__REQUISITOS DE LA TAREA__. Reescribe íntegras las líneas de los datos: empieza en la que contiene "Task: Select the" y termina después de la que contiene "Action: pyautogui.click(x=596, y=731)". En las respuestas, multiplica las coordenadas por 2,55 y redondea a números enteros, con las mitades hacia arriba.

============================================================

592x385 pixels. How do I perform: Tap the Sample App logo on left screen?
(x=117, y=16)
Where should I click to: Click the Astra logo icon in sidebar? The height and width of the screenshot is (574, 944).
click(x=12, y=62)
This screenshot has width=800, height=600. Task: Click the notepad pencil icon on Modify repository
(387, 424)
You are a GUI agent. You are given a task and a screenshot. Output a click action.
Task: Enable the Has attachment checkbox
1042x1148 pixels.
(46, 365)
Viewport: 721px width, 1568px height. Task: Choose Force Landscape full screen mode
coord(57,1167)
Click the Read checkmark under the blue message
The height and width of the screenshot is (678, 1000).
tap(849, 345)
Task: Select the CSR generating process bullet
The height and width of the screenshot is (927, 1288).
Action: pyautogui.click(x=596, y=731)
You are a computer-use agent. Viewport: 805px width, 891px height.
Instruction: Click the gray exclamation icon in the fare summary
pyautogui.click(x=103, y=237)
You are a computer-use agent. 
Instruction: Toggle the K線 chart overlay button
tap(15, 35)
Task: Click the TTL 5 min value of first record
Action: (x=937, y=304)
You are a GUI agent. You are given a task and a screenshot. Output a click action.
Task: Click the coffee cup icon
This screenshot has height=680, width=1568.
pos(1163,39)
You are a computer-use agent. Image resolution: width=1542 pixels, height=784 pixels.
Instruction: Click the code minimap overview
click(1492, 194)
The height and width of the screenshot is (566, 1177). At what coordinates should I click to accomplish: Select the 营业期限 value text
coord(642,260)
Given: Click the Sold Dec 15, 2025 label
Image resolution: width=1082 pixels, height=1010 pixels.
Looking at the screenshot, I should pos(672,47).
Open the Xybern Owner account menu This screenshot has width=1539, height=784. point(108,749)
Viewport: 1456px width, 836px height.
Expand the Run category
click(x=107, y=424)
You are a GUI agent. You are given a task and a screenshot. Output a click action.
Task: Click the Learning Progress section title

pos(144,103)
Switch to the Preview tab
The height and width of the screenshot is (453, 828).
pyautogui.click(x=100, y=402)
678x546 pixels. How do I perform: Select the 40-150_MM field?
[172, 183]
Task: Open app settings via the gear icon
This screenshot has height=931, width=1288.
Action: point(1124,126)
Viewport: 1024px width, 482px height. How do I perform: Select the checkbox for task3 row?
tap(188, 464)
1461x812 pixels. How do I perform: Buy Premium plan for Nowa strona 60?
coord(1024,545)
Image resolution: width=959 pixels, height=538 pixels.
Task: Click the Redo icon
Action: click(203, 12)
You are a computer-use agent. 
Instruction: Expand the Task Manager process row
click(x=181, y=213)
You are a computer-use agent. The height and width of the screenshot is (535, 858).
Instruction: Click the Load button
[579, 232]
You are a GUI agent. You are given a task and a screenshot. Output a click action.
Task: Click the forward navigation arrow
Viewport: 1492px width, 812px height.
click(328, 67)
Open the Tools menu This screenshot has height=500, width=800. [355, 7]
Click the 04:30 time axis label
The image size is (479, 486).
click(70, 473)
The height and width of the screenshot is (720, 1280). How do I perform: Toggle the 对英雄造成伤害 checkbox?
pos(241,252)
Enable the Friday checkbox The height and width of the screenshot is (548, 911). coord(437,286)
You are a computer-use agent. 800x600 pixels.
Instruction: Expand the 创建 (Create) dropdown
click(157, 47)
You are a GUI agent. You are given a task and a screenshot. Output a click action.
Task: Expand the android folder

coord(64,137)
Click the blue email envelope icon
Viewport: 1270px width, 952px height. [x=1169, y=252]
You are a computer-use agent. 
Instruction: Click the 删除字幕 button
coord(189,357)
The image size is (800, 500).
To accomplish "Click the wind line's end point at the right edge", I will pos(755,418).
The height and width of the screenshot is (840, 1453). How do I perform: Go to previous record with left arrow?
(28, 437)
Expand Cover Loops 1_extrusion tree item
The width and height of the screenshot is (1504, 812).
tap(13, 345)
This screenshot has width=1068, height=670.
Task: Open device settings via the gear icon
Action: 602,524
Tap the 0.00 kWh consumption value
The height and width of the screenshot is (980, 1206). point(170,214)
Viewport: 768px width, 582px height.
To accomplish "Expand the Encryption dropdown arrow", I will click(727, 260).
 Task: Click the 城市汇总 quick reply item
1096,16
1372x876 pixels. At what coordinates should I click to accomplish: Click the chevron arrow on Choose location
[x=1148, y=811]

============================================================

__EJERCICIO RESUELTO__.
Task: Select the CSR generating process bullet
The height and width of the screenshot is (927, 1288).
Action: pyautogui.click(x=1520, y=1864)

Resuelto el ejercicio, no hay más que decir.